Material for this task.
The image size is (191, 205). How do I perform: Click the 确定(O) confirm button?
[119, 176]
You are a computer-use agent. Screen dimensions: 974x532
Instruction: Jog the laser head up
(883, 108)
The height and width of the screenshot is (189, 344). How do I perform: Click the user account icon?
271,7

---

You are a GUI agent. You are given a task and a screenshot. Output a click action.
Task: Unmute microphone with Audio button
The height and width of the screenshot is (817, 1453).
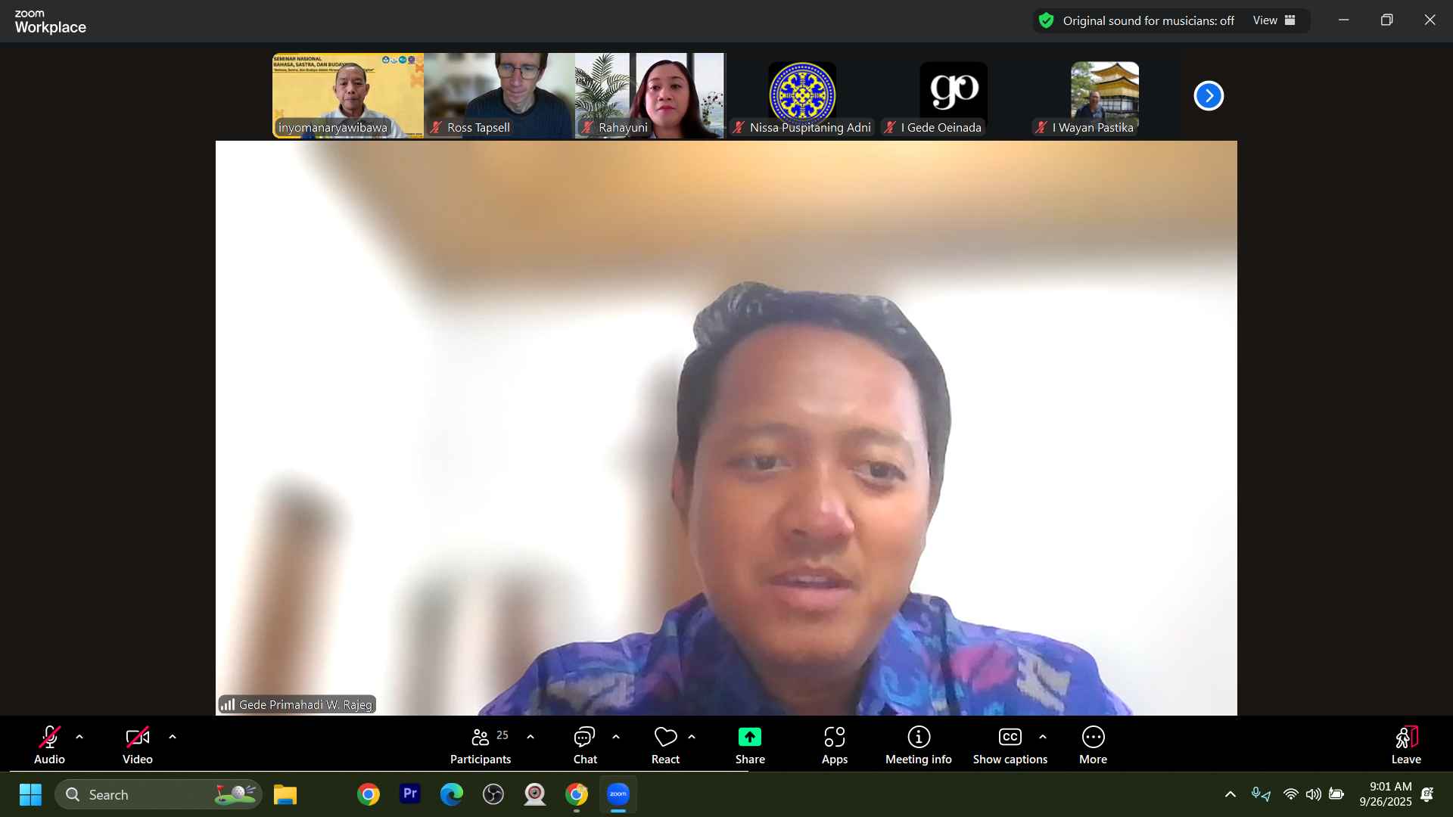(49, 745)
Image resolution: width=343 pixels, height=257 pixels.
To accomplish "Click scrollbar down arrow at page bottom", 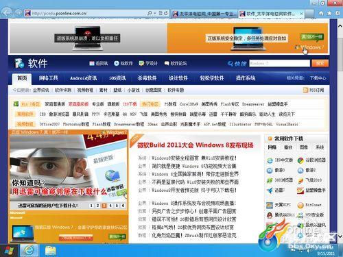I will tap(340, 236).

---

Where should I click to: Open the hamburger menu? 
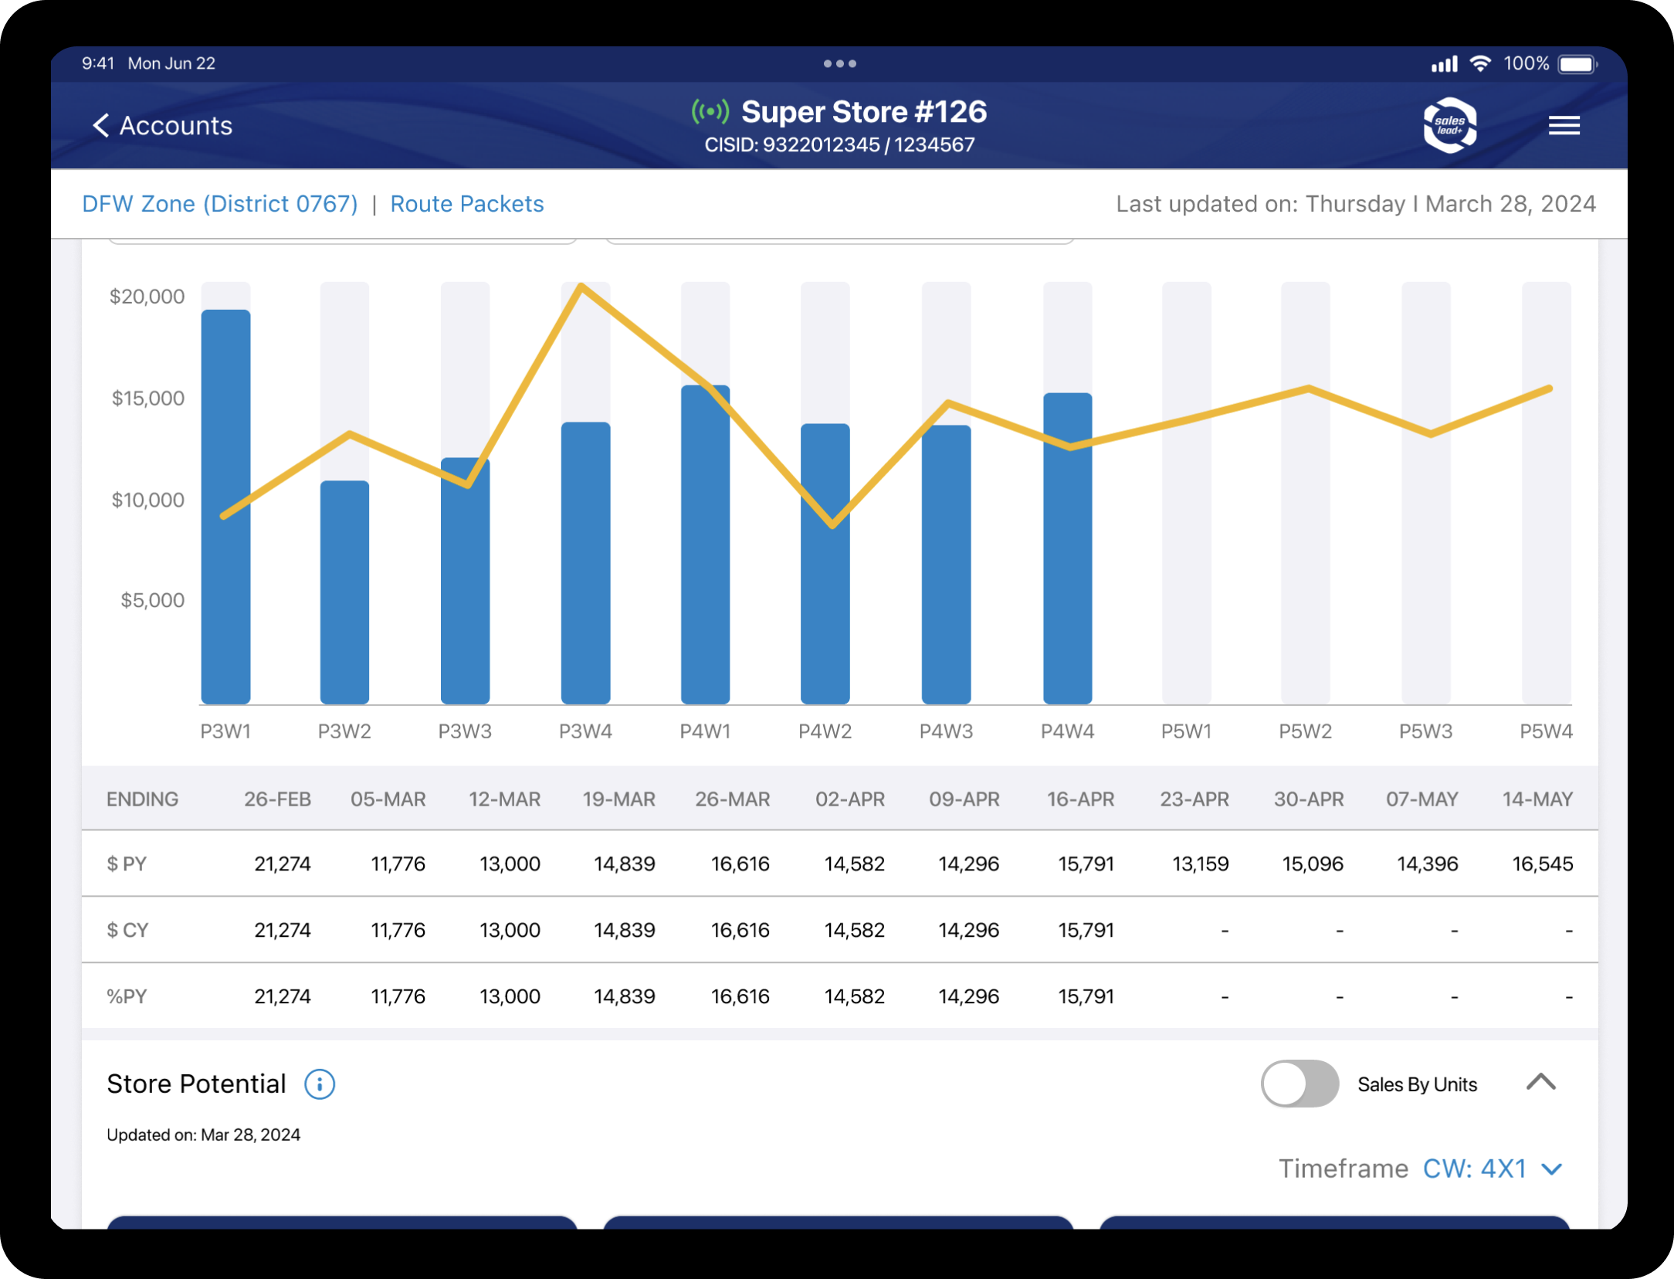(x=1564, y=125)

Exercise.
Locate each line in the records above that contains the string "width", and copy those lines out in full.

Reply to the exercise.
The height and width of the screenshot is (189, 344). How do I perform: Click the user account icon?
The height and width of the screenshot is (817, 1453).
Image resolution: width=343 pixels, height=257 pixels.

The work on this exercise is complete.